What was Maria telling us?
In general, children are very sincere in the way they share thoughts. They do so in a trusting manner, and Maria was no exception. She was very communicative about how she was feeling and changing. She told her parents that she felt like a boy and wanted to dress like a boy. Maria wanted to cut her hair like a boy and would call herself by a name that she had chosen: Juan.
Almost all children are curious by nature. They ask and wonder about the mysteries that surround them. They wonder about their bodies, the differences between boys and girls, etc. What Maria was experiencing was more than curiosity. When she began to develop her sexual identity, she didn’t want to identify with a girl. This made her want to change the way she dressed, her name, and how she acted.
Maria was open and honest about what she was experiencing. We knew that we had to encourage her in order to help her. We had to give her a little more attention and see if these changes would stick so that we could give her the proper help she could eventually need. The basic idea was to cushion the effect of “social shock” and minimize the possibilities of suffering anxiety, stress, and depression. These are common problems that transsexual children deal with, along with not wanting to attend school, having nightmares, or experiencing gender dysphoria.
“Any destination, however long and complicated, actually consists of a single moment. The moment in which a man knows who he is.”
-Jorge Luis Borges-
Working with the adults
It’s important not to panic and keep calm. This allows us to see if we’re dealing simply with a behavior or something else. The important thing is to observe carefully. We should make ourselves available to the child for any questions and try to understand how they’re feeling. We have to be open and tolerant so that the child feels that they’re in a trusting environment where they can fully express themselves.

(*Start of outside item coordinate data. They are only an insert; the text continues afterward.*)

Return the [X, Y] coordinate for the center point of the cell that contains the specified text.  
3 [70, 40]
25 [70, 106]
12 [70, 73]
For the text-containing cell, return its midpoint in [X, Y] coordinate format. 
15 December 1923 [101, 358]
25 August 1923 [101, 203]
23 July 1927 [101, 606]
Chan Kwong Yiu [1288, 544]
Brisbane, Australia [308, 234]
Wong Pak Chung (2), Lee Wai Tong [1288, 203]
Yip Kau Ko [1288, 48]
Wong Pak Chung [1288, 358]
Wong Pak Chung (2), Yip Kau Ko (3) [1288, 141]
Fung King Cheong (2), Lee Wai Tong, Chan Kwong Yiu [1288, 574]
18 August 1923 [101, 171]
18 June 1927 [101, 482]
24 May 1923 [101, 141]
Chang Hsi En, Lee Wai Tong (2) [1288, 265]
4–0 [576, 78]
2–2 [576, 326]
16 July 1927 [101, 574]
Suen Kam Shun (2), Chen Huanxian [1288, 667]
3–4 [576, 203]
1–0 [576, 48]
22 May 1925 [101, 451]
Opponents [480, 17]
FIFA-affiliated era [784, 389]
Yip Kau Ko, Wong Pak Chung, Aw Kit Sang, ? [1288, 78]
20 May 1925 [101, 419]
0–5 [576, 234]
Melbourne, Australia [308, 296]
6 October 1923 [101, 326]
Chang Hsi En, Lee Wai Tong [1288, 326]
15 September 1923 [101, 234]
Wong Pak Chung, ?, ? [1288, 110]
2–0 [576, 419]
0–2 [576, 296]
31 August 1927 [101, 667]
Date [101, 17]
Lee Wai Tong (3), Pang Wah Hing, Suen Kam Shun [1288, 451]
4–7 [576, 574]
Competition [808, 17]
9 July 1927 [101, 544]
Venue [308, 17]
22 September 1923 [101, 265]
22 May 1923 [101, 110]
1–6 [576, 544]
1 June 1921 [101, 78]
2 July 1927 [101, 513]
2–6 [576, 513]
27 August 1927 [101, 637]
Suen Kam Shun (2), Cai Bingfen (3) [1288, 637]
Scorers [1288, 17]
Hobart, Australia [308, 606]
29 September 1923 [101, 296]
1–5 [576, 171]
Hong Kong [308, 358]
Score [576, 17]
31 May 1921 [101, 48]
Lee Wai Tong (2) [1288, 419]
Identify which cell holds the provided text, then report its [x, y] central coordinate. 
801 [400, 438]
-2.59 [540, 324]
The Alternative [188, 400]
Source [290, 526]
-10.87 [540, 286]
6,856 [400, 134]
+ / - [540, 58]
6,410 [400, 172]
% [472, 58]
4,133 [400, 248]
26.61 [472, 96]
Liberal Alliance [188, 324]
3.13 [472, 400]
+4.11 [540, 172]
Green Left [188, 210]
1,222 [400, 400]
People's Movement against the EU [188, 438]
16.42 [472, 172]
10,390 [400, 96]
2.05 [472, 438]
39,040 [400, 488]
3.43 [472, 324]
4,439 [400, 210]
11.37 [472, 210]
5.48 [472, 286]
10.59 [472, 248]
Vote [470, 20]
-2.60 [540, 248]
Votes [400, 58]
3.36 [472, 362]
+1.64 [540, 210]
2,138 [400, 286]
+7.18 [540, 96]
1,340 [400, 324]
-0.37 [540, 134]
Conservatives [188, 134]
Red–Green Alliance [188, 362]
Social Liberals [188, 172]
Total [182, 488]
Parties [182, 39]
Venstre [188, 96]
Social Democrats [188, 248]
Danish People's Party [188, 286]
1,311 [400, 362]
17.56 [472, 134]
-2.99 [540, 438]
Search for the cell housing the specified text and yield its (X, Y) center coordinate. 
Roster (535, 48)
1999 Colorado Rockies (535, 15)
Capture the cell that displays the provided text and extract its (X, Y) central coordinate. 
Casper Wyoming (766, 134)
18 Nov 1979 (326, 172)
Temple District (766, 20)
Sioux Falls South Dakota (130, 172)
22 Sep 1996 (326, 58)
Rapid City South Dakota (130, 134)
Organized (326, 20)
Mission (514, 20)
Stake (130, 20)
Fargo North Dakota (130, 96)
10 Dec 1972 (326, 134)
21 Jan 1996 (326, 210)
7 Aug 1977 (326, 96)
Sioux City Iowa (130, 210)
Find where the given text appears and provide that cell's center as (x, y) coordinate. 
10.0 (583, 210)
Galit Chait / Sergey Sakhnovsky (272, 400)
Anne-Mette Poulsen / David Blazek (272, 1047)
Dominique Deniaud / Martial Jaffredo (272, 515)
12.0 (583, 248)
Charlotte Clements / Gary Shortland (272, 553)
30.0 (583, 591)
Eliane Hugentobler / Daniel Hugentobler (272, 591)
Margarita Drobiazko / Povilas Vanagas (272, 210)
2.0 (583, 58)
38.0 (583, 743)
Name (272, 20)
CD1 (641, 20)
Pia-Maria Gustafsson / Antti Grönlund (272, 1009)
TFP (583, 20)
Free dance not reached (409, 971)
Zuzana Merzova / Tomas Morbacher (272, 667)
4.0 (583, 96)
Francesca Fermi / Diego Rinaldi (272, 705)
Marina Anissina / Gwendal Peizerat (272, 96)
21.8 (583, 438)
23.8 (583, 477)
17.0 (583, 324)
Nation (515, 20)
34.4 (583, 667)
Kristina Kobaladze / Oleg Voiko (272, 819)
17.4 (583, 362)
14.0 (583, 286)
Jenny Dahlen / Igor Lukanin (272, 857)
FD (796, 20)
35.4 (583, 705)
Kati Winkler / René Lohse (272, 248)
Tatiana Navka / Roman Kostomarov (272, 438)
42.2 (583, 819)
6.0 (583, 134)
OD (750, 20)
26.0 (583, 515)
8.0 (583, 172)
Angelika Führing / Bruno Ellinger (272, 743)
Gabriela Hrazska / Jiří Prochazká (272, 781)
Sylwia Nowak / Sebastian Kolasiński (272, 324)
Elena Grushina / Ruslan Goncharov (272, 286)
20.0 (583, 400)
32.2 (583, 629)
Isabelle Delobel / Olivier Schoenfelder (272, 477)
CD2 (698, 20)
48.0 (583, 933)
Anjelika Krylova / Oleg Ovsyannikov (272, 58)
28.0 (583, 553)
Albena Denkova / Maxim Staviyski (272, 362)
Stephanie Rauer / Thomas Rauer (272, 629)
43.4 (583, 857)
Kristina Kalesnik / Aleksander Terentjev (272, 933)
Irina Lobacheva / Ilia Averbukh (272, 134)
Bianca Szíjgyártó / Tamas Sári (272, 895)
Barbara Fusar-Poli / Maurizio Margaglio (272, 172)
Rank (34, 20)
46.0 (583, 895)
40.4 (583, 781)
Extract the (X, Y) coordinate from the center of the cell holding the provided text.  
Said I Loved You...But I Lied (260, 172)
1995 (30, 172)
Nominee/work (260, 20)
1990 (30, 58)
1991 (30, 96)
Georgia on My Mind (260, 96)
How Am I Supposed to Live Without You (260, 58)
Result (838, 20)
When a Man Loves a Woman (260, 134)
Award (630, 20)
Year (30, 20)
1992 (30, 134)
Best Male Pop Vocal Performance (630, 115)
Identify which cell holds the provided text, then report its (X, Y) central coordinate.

The adults in a transsexual child’s life, especially parents and immediate family, can start to harbor feelings of guilt. We can easily let ourselves think that we did something wrong and that we’re the reason the child is experiencing these feelings. It’s also normal for us to experience fear of what may happen in the future to the transsexual child. We have to remember that we’re not alone and that, in these cases, we just need to do our best, even if we’re not entirely sure of what we’re doing.
We must remember that we’re not dealing with a sick child. We’re dealing with a child who’s discovering themselves, just like everyone else. In this process of discovery, different things can come up. If you’re having trouble dealing with the situation, it never hurts to seek professional help.
“The identity of a man consists in the coherence between what he is and what he thinks he is.”
-Charles Sanders Peirce-
What changes do we make and how do laws protect us?
In regards to transsexual children, unconditional love and acceptance are fundamental. It’s also important to treat changes and transformations as natural. We can’t demand our children to do something they don’t want to do or take on roles they don’t fit into. During this time, we must look for information and adapt our mind and language to these changes. It’s important to understand that transsexual children are unique.
For example, the 2/2016 law in Madrid states, among other things, that all children have the right to live their own identity. With their parents’ approval, they can change their name. However, they can’t change their gender until they’re adults. They have the right to use that name in school and everywhere else. They also have the right to treatments, such as hormonal blockers, to avoid certain physical changes.
The transsexual child will have difficulty dealing with language, culture, and society. When it comes to language, it’ll become necessary to incorporate more gender-neutral and inclusive terms. Let’s start to think of language as an expression that can change the way we think little by little. We owe it to all the Juans and Marias out there.
“The test of courage comes when we are in the minority. The test of tolerance comes when we are in the majority.”